[Start of section]

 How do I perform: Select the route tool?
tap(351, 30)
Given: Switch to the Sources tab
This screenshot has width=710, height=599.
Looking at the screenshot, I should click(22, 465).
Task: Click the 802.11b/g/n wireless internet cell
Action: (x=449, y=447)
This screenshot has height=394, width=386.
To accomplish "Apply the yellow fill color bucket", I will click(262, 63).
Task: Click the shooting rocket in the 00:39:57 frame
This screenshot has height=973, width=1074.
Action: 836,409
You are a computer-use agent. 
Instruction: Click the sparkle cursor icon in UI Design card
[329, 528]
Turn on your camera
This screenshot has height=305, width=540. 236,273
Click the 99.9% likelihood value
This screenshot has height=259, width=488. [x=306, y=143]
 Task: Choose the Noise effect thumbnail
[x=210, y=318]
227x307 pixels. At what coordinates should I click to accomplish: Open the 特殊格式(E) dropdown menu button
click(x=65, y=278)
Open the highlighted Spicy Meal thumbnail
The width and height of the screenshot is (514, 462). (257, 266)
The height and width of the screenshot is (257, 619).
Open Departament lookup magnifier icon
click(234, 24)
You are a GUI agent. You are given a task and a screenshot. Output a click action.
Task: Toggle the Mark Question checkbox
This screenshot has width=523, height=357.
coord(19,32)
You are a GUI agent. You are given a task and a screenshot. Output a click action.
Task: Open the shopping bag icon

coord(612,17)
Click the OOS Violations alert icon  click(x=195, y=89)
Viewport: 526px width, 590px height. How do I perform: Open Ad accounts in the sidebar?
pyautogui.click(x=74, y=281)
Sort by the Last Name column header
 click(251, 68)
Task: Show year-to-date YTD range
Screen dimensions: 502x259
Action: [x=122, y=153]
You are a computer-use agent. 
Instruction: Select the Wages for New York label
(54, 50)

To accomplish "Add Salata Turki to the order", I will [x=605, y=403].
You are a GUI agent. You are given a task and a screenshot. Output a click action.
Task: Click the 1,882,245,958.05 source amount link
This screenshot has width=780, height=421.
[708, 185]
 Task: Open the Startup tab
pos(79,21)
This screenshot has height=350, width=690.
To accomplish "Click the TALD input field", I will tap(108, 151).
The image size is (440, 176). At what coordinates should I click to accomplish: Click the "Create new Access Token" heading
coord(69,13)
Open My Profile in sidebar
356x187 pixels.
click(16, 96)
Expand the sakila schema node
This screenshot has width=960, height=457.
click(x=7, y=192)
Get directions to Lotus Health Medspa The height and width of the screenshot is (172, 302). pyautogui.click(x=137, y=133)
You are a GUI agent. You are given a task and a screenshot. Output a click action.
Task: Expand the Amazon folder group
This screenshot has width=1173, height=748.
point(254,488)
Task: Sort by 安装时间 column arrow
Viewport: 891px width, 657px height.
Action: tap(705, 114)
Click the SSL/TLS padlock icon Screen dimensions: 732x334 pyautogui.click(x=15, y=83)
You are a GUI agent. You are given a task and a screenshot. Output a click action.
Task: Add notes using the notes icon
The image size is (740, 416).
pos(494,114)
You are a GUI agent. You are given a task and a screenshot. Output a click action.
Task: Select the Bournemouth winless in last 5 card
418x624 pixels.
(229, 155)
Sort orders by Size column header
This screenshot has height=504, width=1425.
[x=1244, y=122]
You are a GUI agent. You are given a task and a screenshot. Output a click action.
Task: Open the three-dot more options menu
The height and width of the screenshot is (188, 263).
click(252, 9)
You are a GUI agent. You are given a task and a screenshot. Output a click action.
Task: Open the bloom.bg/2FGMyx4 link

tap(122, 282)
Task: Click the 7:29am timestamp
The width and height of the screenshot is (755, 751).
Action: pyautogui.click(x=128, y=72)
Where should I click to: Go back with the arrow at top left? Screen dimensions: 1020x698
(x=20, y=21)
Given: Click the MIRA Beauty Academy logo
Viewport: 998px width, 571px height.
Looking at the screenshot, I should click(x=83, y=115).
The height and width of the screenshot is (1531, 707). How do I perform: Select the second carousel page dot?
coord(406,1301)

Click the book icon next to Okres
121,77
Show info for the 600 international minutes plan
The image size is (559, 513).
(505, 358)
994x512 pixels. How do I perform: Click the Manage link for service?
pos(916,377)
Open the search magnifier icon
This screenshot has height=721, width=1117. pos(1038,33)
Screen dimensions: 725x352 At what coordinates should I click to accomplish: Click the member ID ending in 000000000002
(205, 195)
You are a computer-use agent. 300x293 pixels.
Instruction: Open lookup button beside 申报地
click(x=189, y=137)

[End of section]

TASK PROMPT> The output must consist solely of the lines from the first line of the records through the line containing "Click the OOS", reproduced exactly.

SOLUTION TO THE EXERCISE>
 How do I perform: Select the route tool?
tap(351, 30)
Given: Switch to the Sources tab
This screenshot has width=710, height=599.
Looking at the screenshot, I should click(22, 465).
Task: Click the 802.11b/g/n wireless internet cell
Action: (x=449, y=447)
This screenshot has height=394, width=386.
To accomplish "Apply the yellow fill color bucket", I will click(262, 63).
Task: Click the shooting rocket in the 00:39:57 frame
This screenshot has height=973, width=1074.
Action: 836,409
You are a computer-use agent. 
Instruction: Click the sparkle cursor icon in UI Design card
[329, 528]
Turn on your camera
This screenshot has height=305, width=540. 236,273
Click the 99.9% likelihood value
This screenshot has height=259, width=488. [x=306, y=143]
 Task: Choose the Noise effect thumbnail
[x=210, y=318]
227x307 pixels. At what coordinates should I click to accomplish: Open the 特殊格式(E) dropdown menu button
click(x=65, y=278)
Open the highlighted Spicy Meal thumbnail
The width and height of the screenshot is (514, 462). (257, 266)
The height and width of the screenshot is (257, 619).
Open Departament lookup magnifier icon
click(234, 24)
You are a GUI agent. You are given a task and a screenshot. Output a click action.
Task: Toggle the Mark Question checkbox
This screenshot has width=523, height=357.
coord(19,32)
You are a GUI agent. You are given a task and a screenshot. Output a click action.
Task: Open the shopping bag icon

coord(612,17)
Click the OOS Violations alert icon  click(x=195, y=89)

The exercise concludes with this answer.